On social media sites such as Facebook, news stories can sometimes spark thousands of comments, which continue for weeks after the item is posted.
These comments sections and their wide-ranging trails have become a distinctive feature of social-media sites.
But this model is now under question after a court in Australia ruled that media outlets can be sued for defamatory comments that are posted by users below their stories.
The New South Wales Supreme Court's decision has raised serious questions for news outlets, which would be required to somehow check all comments on their Facebook pages - and presumably other social media sites - before publishing. Facebook has expressed concern, saying individuals should be held liable for their comments rather than the media outlets.
The ruling follows concerns about press freedoms in Australia, which already has some of the world's strictest defamation laws. In recent weeks, questions have been raised about the rights of journalists following two high-profile police raids - on the home of a political reporter and the offices of public broadcaster ABC - over concerns that their stories involved national security breaches.
The court ruling followed a defamation suit by a former youth detainee, Mr Dylan Voller, who had been mistreated while in detention.
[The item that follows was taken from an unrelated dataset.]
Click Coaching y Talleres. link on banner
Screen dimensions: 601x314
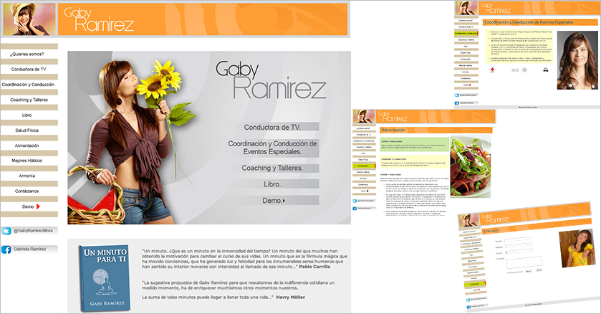(x=271, y=168)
In stories about him on the Facebook pages of some of the country's main news sites, such as the Sydney Morning Herald and The Australian, users posted comments which he said were defamatory.
In a surprise ruling, Justice Stephen Rothman found that the media outlets could be treated as "publishers" of the comments and be held liable for defamation.
"A defendant cannot escape the likely consequences of its action by turning a blind eye to it," the judge ruled. The media organisations "provided the forum for its publication and encouraged, for their own commercial purposes, the publication of comments".
Rupert Murdoch's News Corp, which publishes The Australian, and is the country's largest newspaper stable, said the decision was "ridiculous".
"This ruling shows how far out of step Australia's defamation laws are with other English-speaking democracies and highlights the urgent need for change," it said in a statement.
In an editorial, The Australian said the judge ignored the role of Facebook, which did not allow posts on its public pages to be switched off.
"This curious judgment, which even Justice Rothman anticipates will be appealed, is another strike in a growing number of blows to the media under inadequate, badly designed or outdated laws that make it difficult for us to do our job of informing the public," it said.
The judgment also raised questions about the obligations of news outlets to vet their social media pages.
An expert on online media, Dr Fiona Martin from the University of Sydney, said the decision may require all businesses in Australia that have Facebook pages to hide their comments before allowing them to be seen by the public.
"The problem is that Facebook was not designed for users to pre-moderate comments," she wrote on The Conversation website.
"Hiding comments will stop many people from posting, because they won't see their contributions appear as they do elsewhere on Facebook. It will also stymie conversations, unless companies hire 24/7 moderation services."
Some legal experts said the decision could potentially extend to personal Facebook pages, meaning that all users would be liable for comments on their pages. It is not clear which other social media sites the ruling could apply to.
The decision comes amid growing debate about press freedom in Australia.
Following the recent raids on journalists, a parliamentary inquiry was announced late last week to look into the impact of security agencies and police on press freedoms.